A Través del Tiempo

Capítulo 18- Culpas internas

El día se había vuelto pesado de pronto. Después de arrastrar a Philip hasta la casa como quien lleva una carga demasiado torpe. Apenas había cerrado los ojos cuando oyó un ruido en la entrada, pasos, voces, el crujir de la puerta. El corazón le dio un vuelco seco.

Antonia entró de primera, con la cara desencajada al ver a Philip tirado y sucio en la banca; presa de la alarma vino derecho a este. Aquella urgencia le devolvió a Edwyn la sangre a la cabeza.

—¡Philip! —gritó Antonia, arrodillándose junto al hombre—. ¿Qué te ha pasado?

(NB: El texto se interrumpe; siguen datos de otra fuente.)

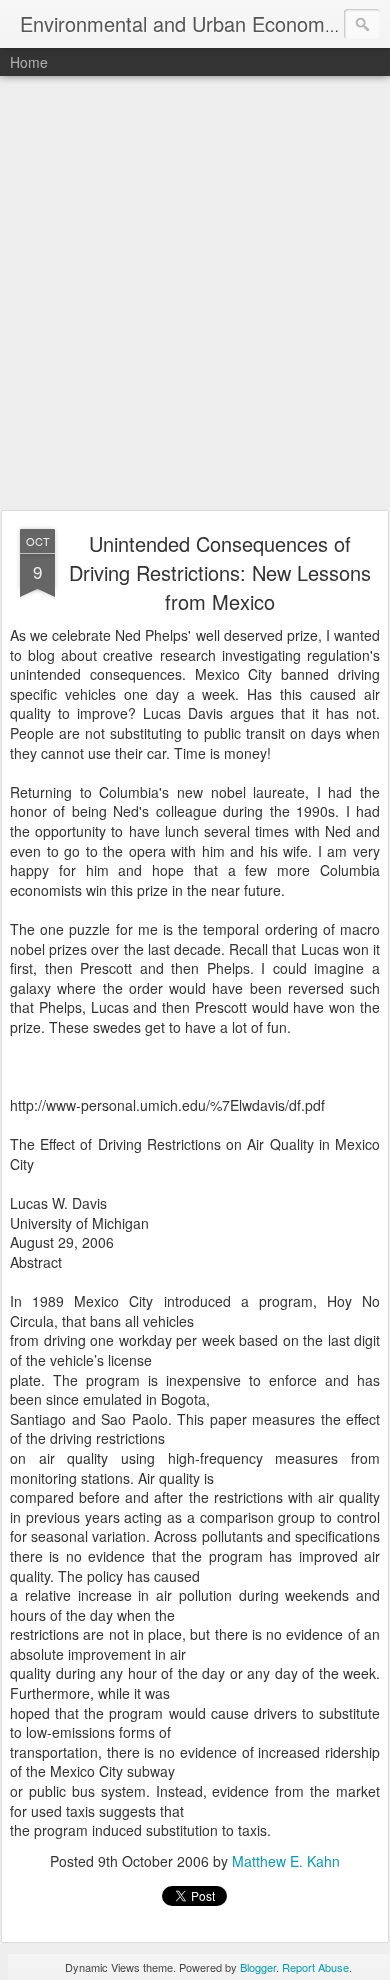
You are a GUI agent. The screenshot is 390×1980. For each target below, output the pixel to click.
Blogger (258, 1967)
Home (29, 62)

Edwyn intentó decir algo que sonara simple, explicativo, y se le trabó la voz:

—Se... se emborrachó en el bar…

No llegó a completar la frase. Un golpe seco cruzó la habitación, la mano de Timothy cogió a Edwyn por la cara y le cruzó la mejilla con una bofetada tan fuerte que lo lanzó al suelo. La madera resonó; la mejilla le ardió como si le hubieran prendido fuego.

—¡Inútil! —tronó Timothy desde la puerta, con la voz cargada de veneno—. Eso es lo que eres. Tenías que cuidarlo y ¿lo dejaste ir al bar?… ¿cojeando?, ¿qué clase de pecado cometimos ahora por tener un hijo tan desobediente?

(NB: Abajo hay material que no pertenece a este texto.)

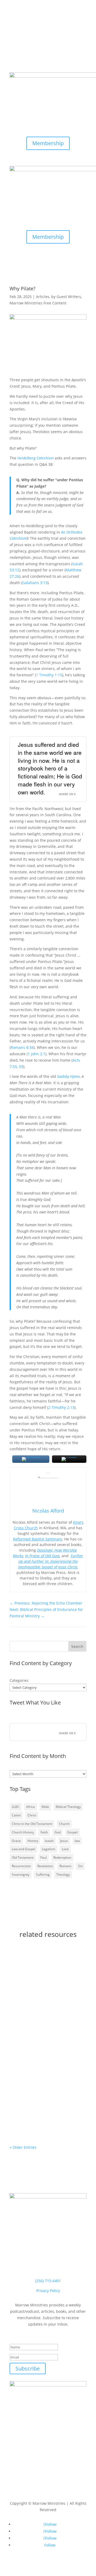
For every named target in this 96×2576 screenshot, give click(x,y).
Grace (16, 1840)
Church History (23, 1832)
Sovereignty (20, 1874)
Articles (42, 296)
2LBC (15, 1806)
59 (21, 1066)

Rose apareció, más muda que airada, como intentando bordar calma donde no la había. Su mano se interpuso entre Timothy y Edwyn, con una súplica apenas contenida.

—Cálmate, por favor —rogó Rose—. Ya sabes que Edwyn siempre cumple. Algo habrá pasado, hijo, cuéntanos.

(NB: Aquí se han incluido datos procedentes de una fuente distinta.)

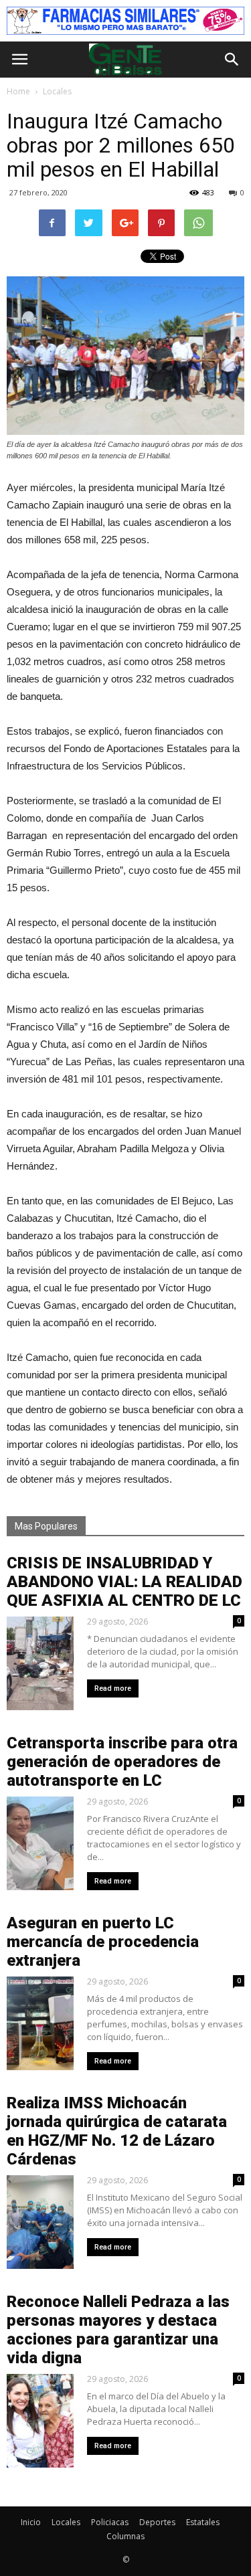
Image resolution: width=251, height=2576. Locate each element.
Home (18, 91)
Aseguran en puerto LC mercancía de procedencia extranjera (103, 1942)
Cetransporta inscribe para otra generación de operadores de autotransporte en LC (122, 1762)
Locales (66, 2522)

Edwyn, tendido en el suelo, sintió el mundo comprimirse. El dolor de la bofetada palidecía frente al calor agrio de la vergüenza que le subía por la garganta. Contuvo la rabia como pudo.

—Él me ignoró —dijo despacio—. Se fue sin decir a dónde. Entró al bar y yo no pude entrar. Lo esperé… no pensé que llegara a esto.

Timothy se agachó, lo obligó a mirarle tomando su barbilla con mano dura. La luz de la vela bañaba sus rasgos, la marca roja en la mejilla de Edwyn brillaba como una señal.

—No seas tan inútil la próxima vez —dijo Timothy, como si nombrara una regla de la casa—. Esto lo hago por tu bien.

Y se fue a fumar, dejándolos con la respiración contenida.

Antonia no protestó, no con palabras; dejó que la incredulidad le invadiera el rostro y en segundos se arrodilló a su lado, limpiándole la mejilla con cuidado, las manos temblando.

—¡Hermanito! —susurró, la voz tronchada—. No mereces que te traten así.

Las lágrimas le rodaron por las mejillas a Antonia; Edwyn, mirando el suelo, sintió que algo se le quebraba por dentro más que por fuera. Con un gesto torpe, cogió la mano de la hermana y le limpió las lágrimas. —Fue solo un roce pequeño— entre los dos hubo un silencio que lo decía todo.

—No quiero que sufras por mí —le dijo —. No mereces sufrir por nadie.

Antonia lo miró como a un niño y le sostuvo el rostro con ternura.

—Eres un buen chico, no merecías esto —insistió—. Creelo Edwyn, no tienes la culpa, no creas nada de lo que te dijo padre, no eres inútil.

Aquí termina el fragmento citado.